Today, more than 50% of the American population is estimated to suffer from osteoporosis or low bone mass density.
This is a direct result of decreased milk consumption and age-related issues that have surfaced in the past decade.
In fact, postmenopausal women are dealing with bone conditions at nearly the same rate as heart disease. To combat this researchers are exploring different avenues for treatment and have made significant progress in the realm of probiotics.
According to research done by the National Institute of Health, probiotics can have a significant effect on bone mineral content and bone mass density in both animal and human subjects.
Lactobacillus and Bifidobacterium are the two main strains under analysis for bone health benefits. Evidence suggests that the presence of these particular strains increases calcium absorption and resulted in a 35% higher bone density in growing rats.

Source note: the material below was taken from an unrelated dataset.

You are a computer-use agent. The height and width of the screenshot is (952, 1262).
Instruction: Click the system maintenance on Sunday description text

These results are transferable to humans as well—studies show that when probiotics are introduced to a group of postmenopausal women there was a significant increase in total calcium levels compared to the control group.

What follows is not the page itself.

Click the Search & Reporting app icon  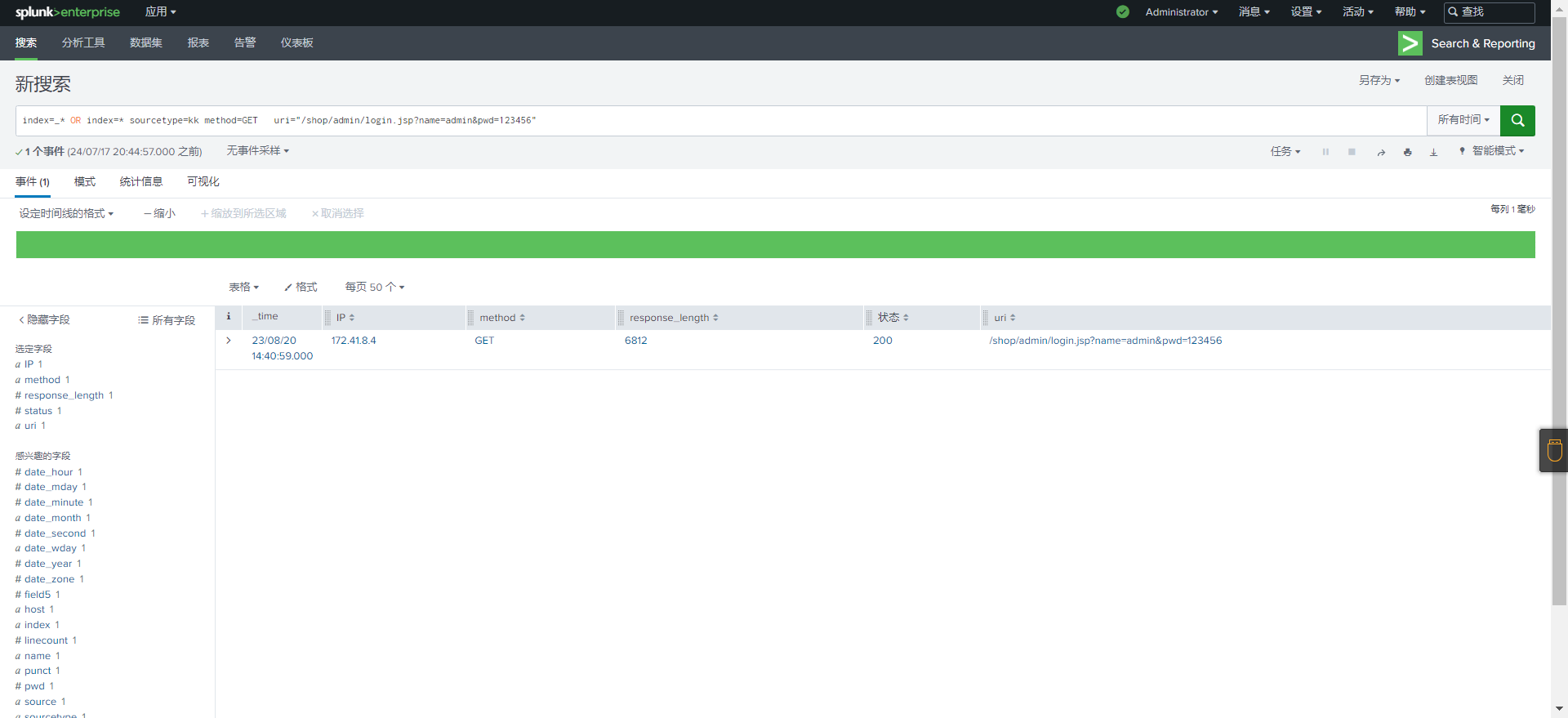coord(1410,43)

Research shows that probiotics are involved in several mechanisms that allow them to have an impact on bone health. One of the major benefits is that probiotics aid in the synthesis of vitamins, particularly vitamin D, C, and K.
Additionally, probiotics are able to increase bioactivity and subsequently boost the bioavailability of minerals, leading to improved calcium absorption. Another recent study shows that probiotics are key in relieving intestinal inflammation, also leading to improved absorption. Although research is still ongoing, probiotics are at the forefront of medical research as natural remedies to common health concerns.